From the Journal:
Google Inc. is close to unveiling its long-planned strategy to shake up the wireless market, people familiar with the matter say. The Web giant’s ambitious goal: to make applications and services as accessible on cellphones as they are on the Internet.
In a move likely to kick off an intense debate about the future shape of the cellphone industry, Google wants to make it easier for cellphone customers to get a variety of extra services on their phones — from maps to social-networking features to video-sharing. To get its way, however, the search giant will have to overcome resistance from wireless carriers and deal with potentially thorny security and privacy issues.
What I want to know is this: Will I be locked into certain software apps on my Google phone – or can I treat it with the same indifference I do with the PC Internet? In other words, will I be able to wipe the Google apps off, and use other apps if I choose to? Or is this going to be a distribution play for Google’s apps?
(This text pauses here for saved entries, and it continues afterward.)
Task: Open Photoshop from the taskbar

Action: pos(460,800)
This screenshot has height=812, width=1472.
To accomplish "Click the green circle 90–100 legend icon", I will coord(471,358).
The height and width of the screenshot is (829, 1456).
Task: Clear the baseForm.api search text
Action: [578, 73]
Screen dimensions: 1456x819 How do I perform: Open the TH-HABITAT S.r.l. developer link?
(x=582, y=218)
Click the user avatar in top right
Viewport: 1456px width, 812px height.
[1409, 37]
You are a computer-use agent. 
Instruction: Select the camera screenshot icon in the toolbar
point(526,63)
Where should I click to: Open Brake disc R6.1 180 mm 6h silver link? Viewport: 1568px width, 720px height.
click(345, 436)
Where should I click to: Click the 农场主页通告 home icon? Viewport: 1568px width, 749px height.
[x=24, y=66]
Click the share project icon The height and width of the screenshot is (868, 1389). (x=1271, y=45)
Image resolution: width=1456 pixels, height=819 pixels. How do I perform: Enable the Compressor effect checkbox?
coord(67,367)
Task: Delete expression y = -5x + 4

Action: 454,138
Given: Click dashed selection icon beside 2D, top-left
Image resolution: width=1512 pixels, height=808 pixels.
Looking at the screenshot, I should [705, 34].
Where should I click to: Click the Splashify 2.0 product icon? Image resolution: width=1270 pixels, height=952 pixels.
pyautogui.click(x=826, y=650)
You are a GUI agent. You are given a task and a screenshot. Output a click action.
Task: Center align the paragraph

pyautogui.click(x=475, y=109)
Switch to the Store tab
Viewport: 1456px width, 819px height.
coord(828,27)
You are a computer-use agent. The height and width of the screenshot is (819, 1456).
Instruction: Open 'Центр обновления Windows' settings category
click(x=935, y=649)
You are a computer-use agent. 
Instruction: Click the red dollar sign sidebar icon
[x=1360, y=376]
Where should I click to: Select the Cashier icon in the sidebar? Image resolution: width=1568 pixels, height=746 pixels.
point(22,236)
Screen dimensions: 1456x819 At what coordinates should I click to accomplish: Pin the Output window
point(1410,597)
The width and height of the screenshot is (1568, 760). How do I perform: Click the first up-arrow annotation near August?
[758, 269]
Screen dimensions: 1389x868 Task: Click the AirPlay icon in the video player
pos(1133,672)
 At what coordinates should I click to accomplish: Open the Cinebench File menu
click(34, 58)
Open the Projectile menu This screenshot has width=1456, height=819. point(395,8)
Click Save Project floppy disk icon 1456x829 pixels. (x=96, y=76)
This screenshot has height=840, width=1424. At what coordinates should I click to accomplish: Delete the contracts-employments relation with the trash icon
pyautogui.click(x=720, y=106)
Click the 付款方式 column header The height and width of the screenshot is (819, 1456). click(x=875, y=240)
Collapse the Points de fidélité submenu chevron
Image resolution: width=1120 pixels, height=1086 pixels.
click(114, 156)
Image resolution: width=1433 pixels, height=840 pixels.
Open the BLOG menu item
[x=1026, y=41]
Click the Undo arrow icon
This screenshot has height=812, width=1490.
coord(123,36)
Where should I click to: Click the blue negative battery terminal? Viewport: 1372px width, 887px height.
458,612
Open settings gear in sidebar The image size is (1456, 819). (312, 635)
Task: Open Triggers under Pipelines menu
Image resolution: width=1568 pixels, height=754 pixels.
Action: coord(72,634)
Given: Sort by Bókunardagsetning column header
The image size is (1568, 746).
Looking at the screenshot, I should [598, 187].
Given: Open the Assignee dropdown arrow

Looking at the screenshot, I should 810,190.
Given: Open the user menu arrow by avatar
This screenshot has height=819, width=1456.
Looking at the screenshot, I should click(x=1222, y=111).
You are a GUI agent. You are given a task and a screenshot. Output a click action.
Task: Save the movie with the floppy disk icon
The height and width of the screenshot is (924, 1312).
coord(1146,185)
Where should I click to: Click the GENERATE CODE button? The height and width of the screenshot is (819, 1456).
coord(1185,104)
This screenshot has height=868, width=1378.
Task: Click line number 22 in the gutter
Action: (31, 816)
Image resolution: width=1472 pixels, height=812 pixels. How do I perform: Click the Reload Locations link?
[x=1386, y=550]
A clue is here in the article:
The Google-powered phones are expected to wrap together several Google applications — among them, its search engine, Google Maps, YouTube and Gmail email — that have already made their way onto some mobile devices. The most radical element of the plan, though, is Google’s push to make the phones’ software “open” right down to the operating system, the layer that controls applications and interacts with the hardware. That means independent software developers would get access to the tools they need to build additional phone features.
But that still doesn’t tell me if I can use the phone as a blank slate, so to speak, or if I have to use Google software.